** begin Material for this task **

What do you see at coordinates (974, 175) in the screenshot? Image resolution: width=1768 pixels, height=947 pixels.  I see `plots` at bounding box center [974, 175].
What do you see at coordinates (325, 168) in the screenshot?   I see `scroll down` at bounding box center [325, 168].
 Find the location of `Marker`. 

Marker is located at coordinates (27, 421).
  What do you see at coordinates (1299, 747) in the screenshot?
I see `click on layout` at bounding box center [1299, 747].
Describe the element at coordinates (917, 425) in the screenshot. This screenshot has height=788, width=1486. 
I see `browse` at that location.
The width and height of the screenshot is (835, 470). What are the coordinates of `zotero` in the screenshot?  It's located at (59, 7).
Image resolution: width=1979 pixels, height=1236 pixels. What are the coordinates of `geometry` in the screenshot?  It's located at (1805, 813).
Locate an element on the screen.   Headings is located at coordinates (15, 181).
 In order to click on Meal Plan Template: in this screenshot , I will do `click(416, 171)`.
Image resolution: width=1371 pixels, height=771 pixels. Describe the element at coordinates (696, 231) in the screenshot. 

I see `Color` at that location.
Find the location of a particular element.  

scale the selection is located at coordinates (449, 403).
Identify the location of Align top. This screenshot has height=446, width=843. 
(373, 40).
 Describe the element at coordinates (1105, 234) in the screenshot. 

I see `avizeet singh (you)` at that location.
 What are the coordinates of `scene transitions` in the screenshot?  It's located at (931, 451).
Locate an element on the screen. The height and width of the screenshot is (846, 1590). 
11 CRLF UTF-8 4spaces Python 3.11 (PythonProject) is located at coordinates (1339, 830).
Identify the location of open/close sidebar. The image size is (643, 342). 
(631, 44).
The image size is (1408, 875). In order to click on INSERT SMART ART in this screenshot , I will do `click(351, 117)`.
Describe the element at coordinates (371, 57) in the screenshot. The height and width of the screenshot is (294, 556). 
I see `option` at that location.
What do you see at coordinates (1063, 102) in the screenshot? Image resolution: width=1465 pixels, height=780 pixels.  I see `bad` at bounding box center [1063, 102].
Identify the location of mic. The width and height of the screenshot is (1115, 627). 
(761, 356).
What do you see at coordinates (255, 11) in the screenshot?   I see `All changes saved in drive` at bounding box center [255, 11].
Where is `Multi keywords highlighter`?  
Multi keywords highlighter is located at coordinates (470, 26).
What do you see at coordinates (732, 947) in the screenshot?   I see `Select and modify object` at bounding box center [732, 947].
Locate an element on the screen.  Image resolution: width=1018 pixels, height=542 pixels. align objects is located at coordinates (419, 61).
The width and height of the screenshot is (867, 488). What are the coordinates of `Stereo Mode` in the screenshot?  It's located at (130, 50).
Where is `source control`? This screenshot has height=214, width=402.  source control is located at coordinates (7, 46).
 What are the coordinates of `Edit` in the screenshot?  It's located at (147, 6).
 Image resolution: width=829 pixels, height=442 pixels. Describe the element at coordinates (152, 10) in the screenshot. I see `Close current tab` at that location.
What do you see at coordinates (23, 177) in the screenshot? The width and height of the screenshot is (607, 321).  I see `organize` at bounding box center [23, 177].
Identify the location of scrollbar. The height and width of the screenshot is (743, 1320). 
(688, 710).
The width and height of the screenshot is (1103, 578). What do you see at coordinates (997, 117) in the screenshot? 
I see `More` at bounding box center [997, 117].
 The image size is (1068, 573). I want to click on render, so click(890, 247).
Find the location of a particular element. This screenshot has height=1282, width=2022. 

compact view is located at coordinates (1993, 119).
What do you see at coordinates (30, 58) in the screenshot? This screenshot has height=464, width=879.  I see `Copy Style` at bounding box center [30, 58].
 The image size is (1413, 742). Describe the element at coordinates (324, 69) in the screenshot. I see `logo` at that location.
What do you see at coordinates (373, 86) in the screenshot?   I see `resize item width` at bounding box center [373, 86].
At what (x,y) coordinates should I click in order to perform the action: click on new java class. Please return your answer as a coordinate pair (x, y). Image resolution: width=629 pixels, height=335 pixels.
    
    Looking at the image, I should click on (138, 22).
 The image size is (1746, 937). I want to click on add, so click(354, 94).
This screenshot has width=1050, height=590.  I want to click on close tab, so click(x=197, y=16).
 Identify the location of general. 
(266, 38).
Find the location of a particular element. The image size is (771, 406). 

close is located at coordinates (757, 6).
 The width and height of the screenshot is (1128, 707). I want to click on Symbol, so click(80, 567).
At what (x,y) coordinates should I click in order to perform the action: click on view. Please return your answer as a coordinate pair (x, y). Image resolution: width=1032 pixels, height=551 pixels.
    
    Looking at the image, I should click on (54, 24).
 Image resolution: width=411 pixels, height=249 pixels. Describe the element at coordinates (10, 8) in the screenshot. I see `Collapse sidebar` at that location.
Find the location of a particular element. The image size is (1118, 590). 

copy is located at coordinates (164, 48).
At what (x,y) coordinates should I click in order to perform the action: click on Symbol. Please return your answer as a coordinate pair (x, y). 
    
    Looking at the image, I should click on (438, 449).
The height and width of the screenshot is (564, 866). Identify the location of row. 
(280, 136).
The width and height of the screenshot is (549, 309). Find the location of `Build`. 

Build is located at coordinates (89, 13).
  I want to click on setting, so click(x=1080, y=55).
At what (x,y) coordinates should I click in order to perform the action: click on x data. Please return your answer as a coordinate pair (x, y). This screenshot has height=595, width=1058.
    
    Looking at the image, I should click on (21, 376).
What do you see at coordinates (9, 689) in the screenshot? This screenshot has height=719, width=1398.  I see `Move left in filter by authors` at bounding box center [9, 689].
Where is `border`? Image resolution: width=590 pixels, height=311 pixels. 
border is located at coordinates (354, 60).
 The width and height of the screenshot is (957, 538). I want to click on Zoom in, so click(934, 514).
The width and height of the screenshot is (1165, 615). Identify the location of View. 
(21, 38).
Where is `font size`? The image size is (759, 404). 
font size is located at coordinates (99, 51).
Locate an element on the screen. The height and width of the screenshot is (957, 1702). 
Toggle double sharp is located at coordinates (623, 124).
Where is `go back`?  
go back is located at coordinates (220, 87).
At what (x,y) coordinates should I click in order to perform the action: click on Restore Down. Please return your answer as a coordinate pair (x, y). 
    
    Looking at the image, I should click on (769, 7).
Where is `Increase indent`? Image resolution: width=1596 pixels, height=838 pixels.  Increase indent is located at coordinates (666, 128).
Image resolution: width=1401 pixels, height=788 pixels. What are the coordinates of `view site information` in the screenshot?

** end Material for this task **

▶ _Set problem_: Rewrite the material above as a numbered list, one entry per line, leaving out the blank lines.

▶ _Completed task_:
1. What do you see at coordinates (974, 175) in the screenshot? Image resolution: width=1768 pixels, height=947 pixels.  I see `plots` at bounding box center [974, 175].
2. What do you see at coordinates (325, 168) in the screenshot?   I see `scroll down` at bounding box center [325, 168].
3.  Find the location of `Marker`. 
4. Marker is located at coordinates (27, 421).
5.   What do you see at coordinates (1299, 747) in the screenshot?
6. I see `click on layout` at bounding box center [1299, 747].
7. Describe the element at coordinates (917, 425) in the screenshot. This screenshot has height=788, width=1486. 
8. I see `browse` at that location.
9. The width and height of the screenshot is (835, 470). What are the coordinates of `zotero` in the screenshot?  It's located at (59, 7).
10. Image resolution: width=1979 pixels, height=1236 pixels. What are the coordinates of `geometry` in the screenshot?  It's located at (1805, 813).
11. Locate an element on the screen.   Headings is located at coordinates (15, 181).
12.  In order to click on Meal Plan Template: in this screenshot , I will do `click(416, 171)`.
13. Image resolution: width=1371 pixels, height=771 pixels. Describe the element at coordinates (696, 231) in the screenshot. 
14. I see `Color` at that location.
15. Find the location of a particular element.  
16. scale the selection is located at coordinates (449, 403).
17. Identify the location of Align top. This screenshot has height=446, width=843. 
18. (373, 40).
19.  Describe the element at coordinates (1105, 234) in the screenshot. 
20. I see `avizeet singh (you)` at that location.
21.  What are the coordinates of `scene transitions` in the screenshot?  It's located at (931, 451).
22. Locate an element on the screen. The height and width of the screenshot is (846, 1590). 
23. 11 CRLF UTF-8 4spaces Python 3.11 (PythonProject) is located at coordinates (1339, 830).
24. Identify the location of open/close sidebar. The image size is (643, 342). 
25. (631, 44).
26. The image size is (1408, 875). In order to click on INSERT SMART ART in this screenshot , I will do `click(351, 117)`.
27. Describe the element at coordinates (371, 57) in the screenshot. The height and width of the screenshot is (294, 556). 
28. I see `option` at that location.
29. What do you see at coordinates (1063, 102) in the screenshot? Image resolution: width=1465 pixels, height=780 pixels.  I see `bad` at bounding box center [1063, 102].
30. Identify the location of mic. The width and height of the screenshot is (1115, 627). 
31. (761, 356).
32. What do you see at coordinates (255, 11) in the screenshot?   I see `All changes saved in drive` at bounding box center [255, 11].
33. Where is `Multi keywords highlighter`?  
34. Multi keywords highlighter is located at coordinates (470, 26).
35. What do you see at coordinates (732, 947) in the screenshot?   I see `Select and modify object` at bounding box center [732, 947].
36. Locate an element on the screen.  Image resolution: width=1018 pixels, height=542 pixels. align objects is located at coordinates (419, 61).
37. The width and height of the screenshot is (867, 488). What are the coordinates of `Stereo Mode` in the screenshot?  It's located at (130, 50).
38. Where is `source control`? This screenshot has height=214, width=402.  source control is located at coordinates (7, 46).
39.  What are the coordinates of `Edit` in the screenshot?  It's located at (147, 6).
40.  Image resolution: width=829 pixels, height=442 pixels. Describe the element at coordinates (152, 10) in the screenshot. I see `Close current tab` at that location.
41. What do you see at coordinates (23, 177) in the screenshot? The width and height of the screenshot is (607, 321).  I see `organize` at bounding box center [23, 177].
42. Identify the location of scrollbar. The height and width of the screenshot is (743, 1320). 
43. (688, 710).
44. The width and height of the screenshot is (1103, 578). What do you see at coordinates (997, 117) in the screenshot? 
45. I see `More` at bounding box center [997, 117].
46.  The image size is (1068, 573). I want to click on render, so click(890, 247).
47. Find the location of a particular element. This screenshot has height=1282, width=2022. 
48. compact view is located at coordinates (1993, 119).
49. What do you see at coordinates (30, 58) in the screenshot? This screenshot has height=464, width=879.  I see `Copy Style` at bounding box center [30, 58].
50.  The image size is (1413, 742). Describe the element at coordinates (324, 69) in the screenshot. I see `logo` at that location.
51. What do you see at coordinates (373, 86) in the screenshot?   I see `resize item width` at bounding box center [373, 86].
52. At what (x,y) coordinates should I click in order to perform the action: click on new java class. Please return your answer as a coordinate pair (x, y). Image resolution: width=629 pixels, height=335 pixels.
53.     Looking at the image, I should click on (138, 22).
54.  The image size is (1746, 937). I want to click on add, so click(354, 94).
55. This screenshot has width=1050, height=590.  I want to click on close tab, so click(x=197, y=16).
56.  Identify the location of general. 
57. (266, 38).
58. Find the location of a particular element. The image size is (771, 406). 
59. close is located at coordinates (757, 6).
60.  The width and height of the screenshot is (1128, 707). I want to click on Symbol, so click(80, 567).
61. At what (x,y) coordinates should I click in order to perform the action: click on view. Please return your answer as a coordinate pair (x, y). Image resolution: width=1032 pixels, height=551 pixels.
62.     Looking at the image, I should click on (54, 24).
63.  Image resolution: width=411 pixels, height=249 pixels. Describe the element at coordinates (10, 8) in the screenshot. I see `Collapse sidebar` at that location.
64. Find the location of a particular element. The image size is (1118, 590). 
65. copy is located at coordinates (164, 48).
66. At what (x,y) coordinates should I click in order to perform the action: click on Symbol. Please return your answer as a coordinate pair (x, y). 
67.     Looking at the image, I should click on (438, 449).
68. The height and width of the screenshot is (564, 866). Identify the location of row. 
69. (280, 136).
70. The width and height of the screenshot is (549, 309). Find the location of `Build`. 
71. Build is located at coordinates (89, 13).
72.   I want to click on setting, so click(x=1080, y=55).
73. At what (x,y) coordinates should I click in order to perform the action: click on x data. Please return your answer as a coordinate pair (x, y). This screenshot has height=595, width=1058.
74.     Looking at the image, I should click on (21, 376).
75. What do you see at coordinates (9, 689) in the screenshot? This screenshot has height=719, width=1398.  I see `Move left in filter by authors` at bounding box center [9, 689].
76. Where is `border`? Image resolution: width=590 pixels, height=311 pixels. 
77. border is located at coordinates (354, 60).
78.  The width and height of the screenshot is (957, 538). I want to click on Zoom in, so click(934, 514).
79. The width and height of the screenshot is (1165, 615). Identify the location of View. 
80. (21, 38).
81. Where is `font size`? The image size is (759, 404). 
82. font size is located at coordinates (99, 51).
83. Locate an element on the screen. The height and width of the screenshot is (957, 1702). 
84. Toggle double sharp is located at coordinates (623, 124).
85. Where is `go back`?  
86. go back is located at coordinates (220, 87).
87. At what (x,y) coordinates should I click in order to perform the action: click on Restore Down. Please return your answer as a coordinate pair (x, y). 
88.     Looking at the image, I should click on (769, 7).
89. Where is `Increase indent`? Image resolution: width=1596 pixels, height=838 pixels.  Increase indent is located at coordinates (666, 128).
90. Image resolution: width=1401 pixels, height=788 pixels. What are the coordinates of `view site information` in the screenshot?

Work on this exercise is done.